Format the entries from the line containing "Image resolution: width=337" through the line containing "(x=395, y=334)", inclusive, as a numbered list, omitting any blank lines.

(Data on locating visible targets)
▼▼▼

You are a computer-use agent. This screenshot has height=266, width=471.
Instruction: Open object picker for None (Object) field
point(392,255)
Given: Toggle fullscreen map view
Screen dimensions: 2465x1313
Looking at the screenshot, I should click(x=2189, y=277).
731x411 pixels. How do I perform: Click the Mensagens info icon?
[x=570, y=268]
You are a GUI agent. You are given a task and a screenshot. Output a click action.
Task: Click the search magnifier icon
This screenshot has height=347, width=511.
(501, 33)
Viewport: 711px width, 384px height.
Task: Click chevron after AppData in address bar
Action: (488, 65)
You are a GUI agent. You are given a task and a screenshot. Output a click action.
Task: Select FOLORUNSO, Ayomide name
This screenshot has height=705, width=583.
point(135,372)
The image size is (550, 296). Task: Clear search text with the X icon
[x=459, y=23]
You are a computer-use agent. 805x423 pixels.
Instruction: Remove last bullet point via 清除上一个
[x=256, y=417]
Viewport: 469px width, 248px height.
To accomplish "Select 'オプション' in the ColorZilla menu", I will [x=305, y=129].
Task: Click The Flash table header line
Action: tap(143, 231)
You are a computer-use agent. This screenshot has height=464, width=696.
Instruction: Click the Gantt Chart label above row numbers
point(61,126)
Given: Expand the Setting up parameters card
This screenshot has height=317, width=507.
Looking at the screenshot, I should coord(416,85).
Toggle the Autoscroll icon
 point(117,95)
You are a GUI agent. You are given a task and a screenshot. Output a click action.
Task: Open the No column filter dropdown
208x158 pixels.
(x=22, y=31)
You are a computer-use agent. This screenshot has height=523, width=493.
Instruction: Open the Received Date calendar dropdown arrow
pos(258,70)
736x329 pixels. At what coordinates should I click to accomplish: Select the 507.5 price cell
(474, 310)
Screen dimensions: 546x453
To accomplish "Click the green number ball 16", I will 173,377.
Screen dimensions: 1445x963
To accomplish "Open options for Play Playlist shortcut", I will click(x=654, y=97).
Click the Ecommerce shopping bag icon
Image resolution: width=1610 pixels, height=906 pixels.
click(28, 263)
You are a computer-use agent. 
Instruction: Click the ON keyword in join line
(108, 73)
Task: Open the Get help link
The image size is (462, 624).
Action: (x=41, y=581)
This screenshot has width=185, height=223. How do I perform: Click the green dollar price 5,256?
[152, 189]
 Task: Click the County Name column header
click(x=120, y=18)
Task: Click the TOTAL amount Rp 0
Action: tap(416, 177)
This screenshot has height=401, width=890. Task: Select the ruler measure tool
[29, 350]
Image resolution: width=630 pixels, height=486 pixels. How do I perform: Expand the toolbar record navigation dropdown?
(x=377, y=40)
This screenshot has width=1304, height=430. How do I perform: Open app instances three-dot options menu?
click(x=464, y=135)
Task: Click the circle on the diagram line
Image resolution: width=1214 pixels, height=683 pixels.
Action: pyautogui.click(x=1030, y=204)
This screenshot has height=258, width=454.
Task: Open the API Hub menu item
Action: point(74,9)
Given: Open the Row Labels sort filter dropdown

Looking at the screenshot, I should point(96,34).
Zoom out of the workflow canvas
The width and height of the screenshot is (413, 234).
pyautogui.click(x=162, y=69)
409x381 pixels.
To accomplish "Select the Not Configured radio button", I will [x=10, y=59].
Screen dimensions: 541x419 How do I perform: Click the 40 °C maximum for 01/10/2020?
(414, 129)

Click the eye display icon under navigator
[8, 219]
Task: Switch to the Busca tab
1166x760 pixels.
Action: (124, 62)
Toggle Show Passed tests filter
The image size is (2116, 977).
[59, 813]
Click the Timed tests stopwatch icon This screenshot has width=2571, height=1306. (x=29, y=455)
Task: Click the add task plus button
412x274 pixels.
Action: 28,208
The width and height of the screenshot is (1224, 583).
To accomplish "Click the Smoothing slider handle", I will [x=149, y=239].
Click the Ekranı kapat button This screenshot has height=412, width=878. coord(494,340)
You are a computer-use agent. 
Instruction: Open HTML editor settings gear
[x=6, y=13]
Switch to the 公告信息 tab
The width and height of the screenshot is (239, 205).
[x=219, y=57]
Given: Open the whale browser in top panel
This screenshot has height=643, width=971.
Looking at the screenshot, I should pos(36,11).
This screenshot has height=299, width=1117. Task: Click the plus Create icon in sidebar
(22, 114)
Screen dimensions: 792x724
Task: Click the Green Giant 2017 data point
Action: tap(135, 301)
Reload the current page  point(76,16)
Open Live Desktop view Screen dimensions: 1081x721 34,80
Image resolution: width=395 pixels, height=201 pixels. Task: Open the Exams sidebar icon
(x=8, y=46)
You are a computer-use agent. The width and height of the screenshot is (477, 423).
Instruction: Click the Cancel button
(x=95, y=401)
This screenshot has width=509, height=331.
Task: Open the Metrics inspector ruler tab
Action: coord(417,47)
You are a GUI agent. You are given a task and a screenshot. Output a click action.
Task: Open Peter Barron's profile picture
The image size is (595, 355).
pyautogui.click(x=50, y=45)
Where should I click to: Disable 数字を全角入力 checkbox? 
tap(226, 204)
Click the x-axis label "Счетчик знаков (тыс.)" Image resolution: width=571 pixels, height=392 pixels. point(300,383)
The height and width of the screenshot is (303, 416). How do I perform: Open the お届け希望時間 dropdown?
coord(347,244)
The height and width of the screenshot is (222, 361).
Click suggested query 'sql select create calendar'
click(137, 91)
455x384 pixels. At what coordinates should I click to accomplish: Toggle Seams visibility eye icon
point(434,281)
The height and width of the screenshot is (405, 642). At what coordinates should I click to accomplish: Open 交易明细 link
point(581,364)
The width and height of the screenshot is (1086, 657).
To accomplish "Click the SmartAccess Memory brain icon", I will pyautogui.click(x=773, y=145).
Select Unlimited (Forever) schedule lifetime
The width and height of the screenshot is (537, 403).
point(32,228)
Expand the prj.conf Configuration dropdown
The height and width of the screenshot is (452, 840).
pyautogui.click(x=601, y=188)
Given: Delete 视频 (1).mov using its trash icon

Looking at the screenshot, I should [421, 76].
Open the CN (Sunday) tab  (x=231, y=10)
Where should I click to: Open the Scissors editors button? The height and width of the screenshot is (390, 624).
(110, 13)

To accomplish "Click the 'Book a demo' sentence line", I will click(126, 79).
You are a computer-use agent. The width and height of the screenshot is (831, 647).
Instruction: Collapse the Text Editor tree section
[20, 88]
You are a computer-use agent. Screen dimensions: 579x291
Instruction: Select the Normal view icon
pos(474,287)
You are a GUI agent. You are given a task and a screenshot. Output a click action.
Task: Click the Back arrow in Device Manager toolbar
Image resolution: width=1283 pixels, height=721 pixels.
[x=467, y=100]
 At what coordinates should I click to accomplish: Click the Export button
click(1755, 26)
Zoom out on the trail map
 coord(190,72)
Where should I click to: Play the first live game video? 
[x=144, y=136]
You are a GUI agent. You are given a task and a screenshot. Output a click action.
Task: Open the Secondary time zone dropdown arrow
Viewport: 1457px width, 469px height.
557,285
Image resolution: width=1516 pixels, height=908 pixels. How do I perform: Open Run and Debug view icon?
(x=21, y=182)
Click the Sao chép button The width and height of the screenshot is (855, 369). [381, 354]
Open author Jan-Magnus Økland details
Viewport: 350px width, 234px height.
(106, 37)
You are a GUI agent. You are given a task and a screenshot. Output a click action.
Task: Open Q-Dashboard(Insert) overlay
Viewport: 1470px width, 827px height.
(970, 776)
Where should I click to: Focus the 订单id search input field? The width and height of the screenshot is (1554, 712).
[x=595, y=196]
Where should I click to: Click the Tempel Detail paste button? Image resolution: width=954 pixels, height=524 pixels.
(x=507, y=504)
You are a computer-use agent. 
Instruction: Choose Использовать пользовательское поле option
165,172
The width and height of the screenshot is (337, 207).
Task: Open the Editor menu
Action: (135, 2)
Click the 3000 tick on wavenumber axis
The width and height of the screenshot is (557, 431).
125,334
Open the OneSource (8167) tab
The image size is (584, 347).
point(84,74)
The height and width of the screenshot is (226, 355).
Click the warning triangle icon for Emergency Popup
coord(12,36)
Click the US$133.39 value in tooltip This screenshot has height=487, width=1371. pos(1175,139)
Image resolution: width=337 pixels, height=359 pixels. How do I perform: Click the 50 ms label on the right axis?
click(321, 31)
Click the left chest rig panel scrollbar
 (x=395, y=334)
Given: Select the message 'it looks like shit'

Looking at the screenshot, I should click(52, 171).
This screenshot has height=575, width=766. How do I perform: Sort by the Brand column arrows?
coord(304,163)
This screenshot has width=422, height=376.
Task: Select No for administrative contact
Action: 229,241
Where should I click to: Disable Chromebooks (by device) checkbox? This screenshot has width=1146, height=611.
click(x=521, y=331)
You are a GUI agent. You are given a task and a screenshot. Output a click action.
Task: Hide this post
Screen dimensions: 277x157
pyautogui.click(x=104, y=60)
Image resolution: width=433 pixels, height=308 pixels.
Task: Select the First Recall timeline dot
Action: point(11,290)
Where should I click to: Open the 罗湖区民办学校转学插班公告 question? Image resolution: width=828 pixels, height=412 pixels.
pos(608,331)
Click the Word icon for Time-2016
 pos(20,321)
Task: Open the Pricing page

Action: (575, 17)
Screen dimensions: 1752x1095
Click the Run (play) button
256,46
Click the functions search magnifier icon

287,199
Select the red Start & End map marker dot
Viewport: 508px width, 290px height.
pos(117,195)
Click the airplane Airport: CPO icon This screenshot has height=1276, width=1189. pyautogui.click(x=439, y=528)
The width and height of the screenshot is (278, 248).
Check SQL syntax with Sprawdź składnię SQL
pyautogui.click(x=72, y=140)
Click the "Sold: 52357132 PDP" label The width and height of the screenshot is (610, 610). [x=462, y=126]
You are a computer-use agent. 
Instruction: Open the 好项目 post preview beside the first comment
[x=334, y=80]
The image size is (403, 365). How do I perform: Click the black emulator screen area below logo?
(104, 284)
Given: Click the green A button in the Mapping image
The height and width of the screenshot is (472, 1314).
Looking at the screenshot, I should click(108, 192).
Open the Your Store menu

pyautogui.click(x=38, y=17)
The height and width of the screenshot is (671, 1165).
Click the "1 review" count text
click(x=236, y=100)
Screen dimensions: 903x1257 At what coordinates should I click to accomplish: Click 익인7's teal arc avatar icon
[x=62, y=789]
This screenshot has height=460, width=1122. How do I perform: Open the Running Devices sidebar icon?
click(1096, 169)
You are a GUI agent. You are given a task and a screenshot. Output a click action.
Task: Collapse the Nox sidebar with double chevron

▲▲▲

◆ **Full output**:
1. Image resolution: width=337 pixels, height=359 pixels. How do I perform: Click the 50 ms label on the right axis?
2. click(321, 31)
3. Click the left chest rig panel scrollbar
4.  (x=395, y=334)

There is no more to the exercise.